Liste des tâches.
[a] Répondez aux questions suivantes sur l'extrait consacré aux taxes des commerçants montréalais :
(i) Quelle augmentation de taxe le secteur non résidentiel subit-il dans le nouveau budget ?
(ii) En quelle année un rapport d'expert commandé par la Ville a-t-il documenté le taux de taxation non résidentielle plus élevé à Montréal ?
(iii) À quelle part de la hausse du résidentiel la hausse du non résidentiel devait-elle continuer de se limiter ?
[b] Dans la liste, reprenez les lignes allant de celle qui contient « Книжные коллекции (268, 219) » jusqu'à celle qui contient « Новые поступления (1087, 886) » incluse, en changeant « Видеотека » en « Медиатека » et en laissant tout le reste identique. Ne donnez que ces lignes.

Extrait à lire.
>>
Les commerçants montréalais sont en colère contre la hausse de taxes de l'administration Plante, et on les comprend.

La mairesse promettait de les aider, mais elle a fait le contraire. Son nouveau budget empire leur situation. Le secteur non résidentiel (qui inclut les commerces) subit une augmentation de taxe de 3,3 %. Cette hausse est supérieure à l'inflation, et supérieure aussi à la hausse pour le résidentiel.

Le taux de taxation non résidentielle était pourtant déjà plus élevé à Montréal que dans les autres villes québécoises et canadiennes. Cela explique une partie des problèmes de nos petits commerçants. Cela a été documenté en 2016 par un rapport d'expert commandé par la Ville.* Et cela a ensuite été reconnu par l'administration Coderre qui, dans ses deux derniers budgets, avait réduit leur taux de taxe par rapport à celui du résidentiel. La hausse du non résidentiel devait continuer de se limiter à la moitié de la hausse du résidentiel, et Projet Montréal était d'accord.

Cela explique la stupéfaction de plusieurs commerçants. Ils croyaient avoir une alliée à la mairie, mais ils se sont réveillés avec un obstacle de plus.
<<
[Données de localisation de cibles visibles]
>>
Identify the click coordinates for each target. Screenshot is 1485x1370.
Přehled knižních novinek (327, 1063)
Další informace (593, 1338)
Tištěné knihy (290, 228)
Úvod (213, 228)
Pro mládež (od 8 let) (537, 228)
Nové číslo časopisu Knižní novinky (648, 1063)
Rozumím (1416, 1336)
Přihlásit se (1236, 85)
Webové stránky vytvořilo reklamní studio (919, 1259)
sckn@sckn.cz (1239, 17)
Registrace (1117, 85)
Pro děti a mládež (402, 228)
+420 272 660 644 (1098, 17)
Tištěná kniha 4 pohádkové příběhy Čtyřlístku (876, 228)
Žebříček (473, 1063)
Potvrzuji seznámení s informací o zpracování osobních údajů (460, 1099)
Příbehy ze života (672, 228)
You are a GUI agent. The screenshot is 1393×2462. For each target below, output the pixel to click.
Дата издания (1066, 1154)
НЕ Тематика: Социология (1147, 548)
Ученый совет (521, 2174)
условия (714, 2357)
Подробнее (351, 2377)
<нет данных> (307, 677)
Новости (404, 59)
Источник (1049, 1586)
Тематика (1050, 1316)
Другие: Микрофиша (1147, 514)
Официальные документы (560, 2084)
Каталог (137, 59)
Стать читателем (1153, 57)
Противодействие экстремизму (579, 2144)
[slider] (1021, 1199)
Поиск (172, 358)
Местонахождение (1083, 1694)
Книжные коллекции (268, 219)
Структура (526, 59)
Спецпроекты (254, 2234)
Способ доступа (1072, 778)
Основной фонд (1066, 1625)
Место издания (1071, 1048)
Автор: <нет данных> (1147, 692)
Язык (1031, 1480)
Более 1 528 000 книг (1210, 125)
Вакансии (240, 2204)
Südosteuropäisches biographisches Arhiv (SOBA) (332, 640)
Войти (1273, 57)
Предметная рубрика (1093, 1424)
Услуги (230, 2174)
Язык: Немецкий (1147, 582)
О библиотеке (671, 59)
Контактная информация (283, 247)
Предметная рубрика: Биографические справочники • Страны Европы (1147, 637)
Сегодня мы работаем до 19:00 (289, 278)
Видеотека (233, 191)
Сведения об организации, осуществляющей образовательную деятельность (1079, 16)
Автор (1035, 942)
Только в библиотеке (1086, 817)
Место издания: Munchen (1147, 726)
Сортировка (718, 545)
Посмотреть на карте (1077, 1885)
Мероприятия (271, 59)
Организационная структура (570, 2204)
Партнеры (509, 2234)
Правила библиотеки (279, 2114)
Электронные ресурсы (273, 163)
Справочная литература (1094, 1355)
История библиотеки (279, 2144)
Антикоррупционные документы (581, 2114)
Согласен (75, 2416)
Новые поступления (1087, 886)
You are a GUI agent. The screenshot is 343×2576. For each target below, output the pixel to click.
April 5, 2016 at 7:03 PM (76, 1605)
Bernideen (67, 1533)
<<
Résultats dans l'ordre.
[a]
(i) Une augmentation de 3,3 %.
(ii) En 2016.
(iii) À la moitié de la hausse du résidentiel.

[b]
Книжные коллекции (268, 219)
Структура (526, 59)
Спецпроекты (254, 2234)
Способ доступа (1072, 778)
Основной фонд (1066, 1625)
Место издания (1071, 1048)
Автор: <нет данных> (1147, 692)
Язык (1031, 1480)
Более 1 528 000 книг (1210, 125)
Вакансии (240, 2204)
Südosteuropäisches biographisches Arhiv (SOBA) (332, 640)
Войти (1273, 57)
Предметная рубрика (1093, 1424)
Услуги (230, 2174)
Язык: Немецкий (1147, 582)
О библиотеке (671, 59)
Контактная информация (283, 247)
Предметная рубрика: Биографические справочники • Страны Европы (1147, 637)
Сегодня мы работаем до 19:00 (289, 278)
Медиатека (233, 191)
Сведения об организации, осуществляющей образовательную деятельность (1079, 16)
Автор (1035, 942)
Только в библиотеке (1086, 817)
Место издания: Munchen (1147, 726)
Сортировка (718, 545)
Посмотреть на карте (1077, 1885)
Мероприятия (271, 59)
Организационная структура (570, 2204)
Партнеры (509, 2234)
Правила библиотеки (279, 2114)
Электронные ресурсы (273, 163)
Справочная литература (1094, 1355)
История библиотеки (279, 2144)
Антикоррупционные документы (581, 2114)
Согласен (75, 2416)
Новые поступления (1087, 886)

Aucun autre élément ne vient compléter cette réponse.